Cependant, le jeu vidéo peut être vécu comme une échappatoire, et comme tout refuge, il peut être lié à un mal-être qui va rendre la pratique excessive et conduire à des conséquences négatives significatives. Si l'usage du jeu vidéo peut déclencher des violences chez certaines personnes, c'est avant tout parce que celles-ci présentent à la base des vulnérabilités psychologiques, familiales ou socio-économiques, qu'elles cherchent à oublier en se distrayant.
Ce n’est pas le fait de jouer qui est négatif, mais plutôt le fait de sacrifier ses heures de sommeil ou de ne pas privilégier d'autres activités. Quelqu'un qui passerait des heures à lire un roman de Yann Moix, à regarder C8 ou à scroller sur TikTok jusqu'à tard n'en tirerait aucun bénéfice cognitif, alors qu'avec les jeux vidéo, c'est au moins possible.
Quant à Fortnite, cessons de le diaboliser à tout prix. Beaucoup de parents, qui n'ont jamais pris la peine de s'intéresser aux hobbies de leurs adolescents, se focalisent uniquement sur l'aspect violent du jeu, alors qu'il ne l'est pas plus que des pistolets NERF tirant des projectiles en mousse. Ce jeu, le plus populaire chez les 16-25 ans, offre aussi de formidables opportunités de socialisation, puisqu'il s'agit d'un jeu communautaire où les joueurs peuvent s'affronter et s'entraider. Sans compter toutes les exigences cognitives que ce type de jeu implique, comme la vigilance, la capacité d'adaptation aux situations et la stratégie. Ce n'est donc pas pour rien que ce jeu est devenu une discipline d'e-sport.
Les jeux vidéos sont avant tout des œuvres de divertissement au même titre que le cinéma, les livres ou la musique, et pour certains, des œuvres d'art à part entière, qui combinent le meilleur de chaque médium. Certains jeux disposent d'une mise en scène qui n'a rien à envier au 7ᵉ art ou se dévoile avec de nombreux textes à lire qui tiendraient dans un roman.
Si Yann Moix avait pris la peine de jouer à Assassin's Creed, peut-être aurait-il pu, comme moi, explorer l'Antiquité égyptienne ou grecque d'une manière aussi enrichissante qu'une visite de musée. Je le défie également de résoudre une énigme de Myst, de ne pas rester insensible aux moments bouleversants de Life is Strange ou The Last of Us. Peut-être même que cultiver son jardin dans Animal Crossing l'aurait rendu un peu moins aigri.

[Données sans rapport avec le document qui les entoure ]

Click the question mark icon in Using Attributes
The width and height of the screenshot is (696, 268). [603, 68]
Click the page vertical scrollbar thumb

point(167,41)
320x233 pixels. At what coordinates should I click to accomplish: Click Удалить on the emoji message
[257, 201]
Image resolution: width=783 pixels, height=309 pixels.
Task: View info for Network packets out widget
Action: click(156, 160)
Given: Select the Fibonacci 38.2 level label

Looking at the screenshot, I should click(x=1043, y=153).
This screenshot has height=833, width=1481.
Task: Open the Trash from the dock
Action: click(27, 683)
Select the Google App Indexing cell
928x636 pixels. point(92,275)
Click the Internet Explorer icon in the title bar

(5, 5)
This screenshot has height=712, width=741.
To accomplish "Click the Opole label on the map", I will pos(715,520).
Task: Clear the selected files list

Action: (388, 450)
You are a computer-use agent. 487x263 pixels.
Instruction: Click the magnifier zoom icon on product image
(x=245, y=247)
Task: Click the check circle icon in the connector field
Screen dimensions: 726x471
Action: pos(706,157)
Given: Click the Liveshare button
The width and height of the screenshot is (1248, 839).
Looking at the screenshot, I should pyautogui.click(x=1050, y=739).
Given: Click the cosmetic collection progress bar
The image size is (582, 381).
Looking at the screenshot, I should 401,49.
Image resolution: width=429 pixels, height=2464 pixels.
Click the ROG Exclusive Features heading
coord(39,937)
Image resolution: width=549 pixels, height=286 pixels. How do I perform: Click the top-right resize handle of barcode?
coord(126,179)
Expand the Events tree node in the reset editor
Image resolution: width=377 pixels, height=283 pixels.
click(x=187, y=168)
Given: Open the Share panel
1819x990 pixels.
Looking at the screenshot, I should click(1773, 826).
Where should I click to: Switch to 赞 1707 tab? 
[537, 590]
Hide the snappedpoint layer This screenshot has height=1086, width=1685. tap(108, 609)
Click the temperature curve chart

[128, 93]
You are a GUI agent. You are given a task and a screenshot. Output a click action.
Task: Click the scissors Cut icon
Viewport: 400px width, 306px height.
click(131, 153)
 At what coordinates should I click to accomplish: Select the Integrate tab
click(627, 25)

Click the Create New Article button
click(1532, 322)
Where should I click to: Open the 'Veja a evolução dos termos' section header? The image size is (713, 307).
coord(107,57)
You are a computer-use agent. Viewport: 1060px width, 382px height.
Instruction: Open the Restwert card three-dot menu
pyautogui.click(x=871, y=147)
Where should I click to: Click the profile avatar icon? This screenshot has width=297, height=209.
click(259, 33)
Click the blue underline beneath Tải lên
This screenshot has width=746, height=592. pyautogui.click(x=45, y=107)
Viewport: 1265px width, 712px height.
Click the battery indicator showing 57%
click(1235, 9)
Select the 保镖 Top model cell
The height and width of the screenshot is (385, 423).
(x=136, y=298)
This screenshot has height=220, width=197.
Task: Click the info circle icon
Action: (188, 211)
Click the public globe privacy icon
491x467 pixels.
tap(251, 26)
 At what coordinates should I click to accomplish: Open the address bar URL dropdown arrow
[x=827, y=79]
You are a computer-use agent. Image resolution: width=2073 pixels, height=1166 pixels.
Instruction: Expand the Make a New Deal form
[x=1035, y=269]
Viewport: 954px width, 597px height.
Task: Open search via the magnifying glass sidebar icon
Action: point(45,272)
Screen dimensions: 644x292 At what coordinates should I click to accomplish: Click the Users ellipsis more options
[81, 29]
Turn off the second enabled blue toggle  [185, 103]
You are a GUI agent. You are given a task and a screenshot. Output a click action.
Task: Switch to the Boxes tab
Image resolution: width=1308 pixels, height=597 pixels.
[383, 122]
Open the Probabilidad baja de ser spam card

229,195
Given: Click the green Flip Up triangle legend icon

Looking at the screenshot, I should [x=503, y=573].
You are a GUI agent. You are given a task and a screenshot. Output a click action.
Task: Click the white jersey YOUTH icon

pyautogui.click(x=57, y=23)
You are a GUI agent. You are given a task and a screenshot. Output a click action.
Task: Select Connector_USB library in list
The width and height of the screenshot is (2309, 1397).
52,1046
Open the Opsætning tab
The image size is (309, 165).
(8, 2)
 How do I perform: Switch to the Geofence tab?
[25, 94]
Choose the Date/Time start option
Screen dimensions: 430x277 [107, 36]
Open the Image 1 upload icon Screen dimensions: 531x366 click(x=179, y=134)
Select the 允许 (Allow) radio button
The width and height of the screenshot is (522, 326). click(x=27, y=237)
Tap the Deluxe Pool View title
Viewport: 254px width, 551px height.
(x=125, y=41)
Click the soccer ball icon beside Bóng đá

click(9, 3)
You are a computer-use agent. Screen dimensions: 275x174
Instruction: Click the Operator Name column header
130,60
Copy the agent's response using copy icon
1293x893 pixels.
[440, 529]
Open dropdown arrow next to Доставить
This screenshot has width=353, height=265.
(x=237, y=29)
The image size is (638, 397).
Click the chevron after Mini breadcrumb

Le problème avec les gens comme Yann Moix, c'est qu'ils sont des ignorants aveuglés par leur propre vanité et leur élitisme. Les mêmes qui vous diront que la bande dessinée, ce n'est pas de la littérature et que le rap, ce n'est pas de la musique. En tout cas, sachez-le, je suis très fier d'être un demeuré. Ce qui est sûr, ce que ce ne sont pas les jeux vidéo qui ont pu vous rendre si misogyne, vous qui, selon les dernières révélations du journal Libération, disiez à votre ami Gérard «qu'il faut cogner les femmes».